-- START Data to use --

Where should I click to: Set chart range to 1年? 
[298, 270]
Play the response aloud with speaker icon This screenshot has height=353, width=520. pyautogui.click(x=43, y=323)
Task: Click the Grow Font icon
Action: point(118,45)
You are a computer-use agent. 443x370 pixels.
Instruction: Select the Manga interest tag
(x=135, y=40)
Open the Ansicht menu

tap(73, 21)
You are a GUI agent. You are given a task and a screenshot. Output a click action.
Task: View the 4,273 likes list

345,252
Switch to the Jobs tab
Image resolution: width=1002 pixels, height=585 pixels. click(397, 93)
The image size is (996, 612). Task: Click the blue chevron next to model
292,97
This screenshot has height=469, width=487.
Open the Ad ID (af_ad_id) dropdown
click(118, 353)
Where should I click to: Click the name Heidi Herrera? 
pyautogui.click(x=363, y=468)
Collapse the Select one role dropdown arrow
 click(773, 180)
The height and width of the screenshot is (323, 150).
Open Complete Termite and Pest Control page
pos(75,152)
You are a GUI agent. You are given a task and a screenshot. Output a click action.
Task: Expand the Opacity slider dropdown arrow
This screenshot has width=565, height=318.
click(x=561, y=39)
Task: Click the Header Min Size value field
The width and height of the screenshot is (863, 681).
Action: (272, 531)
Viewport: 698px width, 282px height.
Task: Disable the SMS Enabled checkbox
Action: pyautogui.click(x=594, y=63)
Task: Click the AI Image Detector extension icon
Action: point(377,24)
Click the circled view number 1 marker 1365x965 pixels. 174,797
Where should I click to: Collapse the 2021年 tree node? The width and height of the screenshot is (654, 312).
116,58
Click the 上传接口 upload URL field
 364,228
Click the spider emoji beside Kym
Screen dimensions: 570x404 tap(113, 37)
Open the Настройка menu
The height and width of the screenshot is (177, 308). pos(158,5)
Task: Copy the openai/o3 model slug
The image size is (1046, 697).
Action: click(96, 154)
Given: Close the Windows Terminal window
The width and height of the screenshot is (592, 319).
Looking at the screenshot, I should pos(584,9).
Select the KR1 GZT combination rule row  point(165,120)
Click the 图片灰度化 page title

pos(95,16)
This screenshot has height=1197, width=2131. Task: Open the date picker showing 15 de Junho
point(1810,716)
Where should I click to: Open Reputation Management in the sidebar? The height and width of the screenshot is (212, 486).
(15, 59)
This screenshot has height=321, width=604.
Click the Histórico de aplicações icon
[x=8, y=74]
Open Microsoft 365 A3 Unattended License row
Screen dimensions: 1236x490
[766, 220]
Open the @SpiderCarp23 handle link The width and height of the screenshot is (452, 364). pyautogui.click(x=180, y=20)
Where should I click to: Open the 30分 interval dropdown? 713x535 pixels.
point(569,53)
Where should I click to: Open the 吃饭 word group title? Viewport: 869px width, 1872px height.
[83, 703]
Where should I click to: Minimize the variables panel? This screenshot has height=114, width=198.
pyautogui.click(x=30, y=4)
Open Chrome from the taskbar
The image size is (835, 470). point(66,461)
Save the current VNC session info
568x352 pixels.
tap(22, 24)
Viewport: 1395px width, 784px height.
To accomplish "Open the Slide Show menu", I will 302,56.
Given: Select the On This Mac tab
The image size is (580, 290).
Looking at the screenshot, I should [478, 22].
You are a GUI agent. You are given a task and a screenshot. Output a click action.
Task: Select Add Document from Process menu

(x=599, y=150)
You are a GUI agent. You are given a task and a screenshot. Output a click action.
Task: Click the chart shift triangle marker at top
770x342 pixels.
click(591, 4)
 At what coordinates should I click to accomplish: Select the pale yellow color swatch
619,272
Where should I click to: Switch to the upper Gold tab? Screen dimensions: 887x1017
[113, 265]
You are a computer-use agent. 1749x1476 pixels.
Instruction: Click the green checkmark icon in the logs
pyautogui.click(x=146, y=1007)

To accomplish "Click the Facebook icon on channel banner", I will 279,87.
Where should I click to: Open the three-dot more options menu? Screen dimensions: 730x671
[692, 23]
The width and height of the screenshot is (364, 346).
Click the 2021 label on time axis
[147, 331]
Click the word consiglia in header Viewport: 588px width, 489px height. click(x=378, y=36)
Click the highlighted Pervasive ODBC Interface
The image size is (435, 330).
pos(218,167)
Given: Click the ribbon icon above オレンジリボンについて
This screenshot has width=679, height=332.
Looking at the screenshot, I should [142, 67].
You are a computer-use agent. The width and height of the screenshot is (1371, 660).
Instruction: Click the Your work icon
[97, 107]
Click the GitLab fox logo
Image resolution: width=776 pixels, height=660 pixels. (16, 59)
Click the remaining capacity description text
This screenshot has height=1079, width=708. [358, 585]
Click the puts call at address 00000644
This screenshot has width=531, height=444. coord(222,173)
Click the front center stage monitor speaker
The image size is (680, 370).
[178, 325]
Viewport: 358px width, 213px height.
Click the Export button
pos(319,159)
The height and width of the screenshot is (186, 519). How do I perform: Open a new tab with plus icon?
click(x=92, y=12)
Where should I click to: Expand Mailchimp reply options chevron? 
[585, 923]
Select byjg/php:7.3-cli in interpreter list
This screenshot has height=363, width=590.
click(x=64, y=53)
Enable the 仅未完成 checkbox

-- END Data to use --

* Brief
Render every line of the rows above as a JSON list of strings, one string per line, leaving out blank lines.

* Written solution
[
  "Where should I click to: Set chart range to 1年? ",
  "[298, 270]",
  "Play the response aloud with speaker icon This screenshot has height=353, width=520. pyautogui.click(x=43, y=323)",
  "Task: Click the Grow Font icon",
  "Action: point(118,45)",
  "You are a computer-use agent. 443x370 pixels.",
  "Instruction: Select the Manga interest tag",
  "(x=135, y=40)",
  "Open the Ansicht menu",
  "tap(73, 21)",
  "You are a GUI agent. You are given a task and a screenshot. Output a click action.",
  "Task: View the 4,273 likes list",
  "345,252",
  "Switch to the Jobs tab",
  "Image resolution: width=1002 pixels, height=585 pixels. click(397, 93)",
  "The image size is (996, 612). Task: Click the blue chevron next to model",
  "292,97",
  "This screenshot has height=469, width=487.",
  "Open the Ad ID (af_ad_id) dropdown",
  "click(118, 353)",
  "Where should I click to: Click the name Heidi Herrera? ",
  "pyautogui.click(x=363, y=468)",
  "Collapse the Select one role dropdown arrow",
  " click(773, 180)",
  "The height and width of the screenshot is (323, 150).",
  "Open Complete Termite and Pest Control page",
  "pos(75,152)",
  "You are a GUI agent. You are given a task and a screenshot. Output a click action.",
  "Task: Expand the Opacity slider dropdown arrow",
  "This screenshot has width=565, height=318.",
  "click(x=561, y=39)",
  "Task: Click the Header Min Size value field",
  "The width and height of the screenshot is (863, 681).",
  "Action: (272, 531)",
  "Viewport: 698px width, 282px height.",
  "Task: Disable the SMS Enabled checkbox",
  "Action: pyautogui.click(x=594, y=63)",
  "Task: Click the AI Image Detector extension icon",
  "Action: point(377,24)",
  "Click the circled view number 1 marker 1365x965 pixels. 174,797",
  "Where should I click to: Collapse the 2021年 tree node? The width and height of the screenshot is (654, 312).",
  "116,58",
  "Click the 上传接口 upload URL field",
  " 364,228",
  "Click the spider emoji beside Kym",
  "Screen dimensions: 570x404 tap(113, 37)",
  "Open the Настройка menu",
  "The height and width of the screenshot is (177, 308). pos(158,5)",
  "Task: Copy the openai/o3 model slug",
  "The image size is (1046, 697).",
  "Action: click(96, 154)",
  "Given: Close the Windows Terminal window",
  "The width and height of the screenshot is (592, 319).",
  "Looking at the screenshot, I should pos(584,9).",
  "Select the KR1 GZT combination rule row  point(165,120)",
  "Click the 图片灰度化 page title",
  "pos(95,16)",
  "This screenshot has height=1197, width=2131. Task: Open the date picker showing 15 de Junho",
  "point(1810,716)",
  "Where should I click to: Open Reputation Management in the sidebar? The height and width of the screenshot is (212, 486).",
  "(15, 59)",
  "This screenshot has height=321, width=604.",
  "Click the Histórico de aplicações icon",
  "[x=8, y=74]",
  "Open Microsoft 365 A3 Unattended License row",
  "Screen dimensions: 1236x490",
  "[766, 220]",
  "Open the @SpiderCarp23 handle link The width and height of the screenshot is (452, 364). pyautogui.click(x=180, y=20)",
  "Where should I click to: Open the 30分 interval dropdown? 713x535 pixels.",
  "point(569,53)",
  "Where should I click to: Open the 吃饭 word group title? Viewport: 869px width, 1872px height.",
  "[83, 703]",
  "Where should I click to: Minimize the variables panel? This screenshot has height=114, width=198.",
  "pyautogui.click(x=30, y=4)",
  "Open Chrome from the taskbar",
  "The image size is (835, 470). point(66,461)",
  "Save the current VNC session info",
  "568x352 pixels.",
  "tap(22, 24)",
  "Viewport: 1395px width, 784px height.",
  "To accomplish \"Open the Slide Show menu\", I will 302,56.",
  "Given: Select the On This Mac tab",
  "The image size is (580, 290).",
  "Looking at the screenshot, I should [478, 22].",
  "You are a GUI agent. You are given a task and a screenshot. Output a click action.",
  "Task: Select Add Document from Process menu",
  "(x=599, y=150)",
  "You are a GUI agent. You are given a task and a screenshot. Output a click action.",
  "Task: Click the chart shift triangle marker at top",
  "770x342 pixels.",
  "click(591, 4)",
  " At what coordinates should I click to accomplish: Select the pale yellow color swatch",
  "619,272",
  "Where should I click to: Switch to the upper Gold tab? Screen dimensions: 887x1017",
  "[113, 265]",
  "You are a computer-use agent. 1749x1476 pixels.",
  "Instruction: Click the green checkmark icon in the logs",
  "pyautogui.click(x=146, y=1007)",
  "To accomplish \"Click the Facebook icon on channel banner\", I will 279,87.",
  "Where should I click to: Open the three-dot more options menu? Screen dimensions: 730x671",
  "[692, 23]",
  "The width and height of the screenshot is (364, 346).",
  "Click the 2021 label on time axis",
  "[147, 331]",
  "Click the word consiglia in header Viewport: 588px width, 489px height. click(x=378, y=36)",
  "Click the highlighted Pervasive ODBC Interface",
  "The image size is (435, 330).",
  "pos(218,167)",
  "Given: Click the ribbon icon above オレンジリボンについて",
  "This screenshot has width=679, height=332.",
  "Looking at the screenshot, I should [142, 67].",
  "You are a computer-use agent. The width and height of the screenshot is (1371, 660).",
  "Instruction: Click the Your work icon",
  "[97, 107]",
  "Click the GitLab fox logo",
  "Image resolution: width=776 pixels, height=660 pixels. (16, 59)",
  "Click the remaining capacity description text",
  "This screenshot has height=1079, width=708. [358, 585]",
  "Click the puts call at address 00000644",
  "This screenshot has width=531, height=444. coord(222,173)",
  "Click the front center stage monitor speaker",
  "The image size is (680, 370).",
  "[178, 325]",
  "Viewport: 358px width, 213px height.",
  "Click the Export button",
  "pos(319,159)",
  "The height and width of the screenshot is (186, 519). How do I perform: Open a new tab with plus icon?",
  "click(x=92, y=12)",
  "Where should I click to: Expand Mailchimp reply options chevron? ",
  "[585, 923]",
  "Select byjg/php:7.3-cli in interpreter list",
  "This screenshot has height=363, width=590.",
  "click(x=64, y=53)",
  "Enable the 仅未完成 checkbox"
]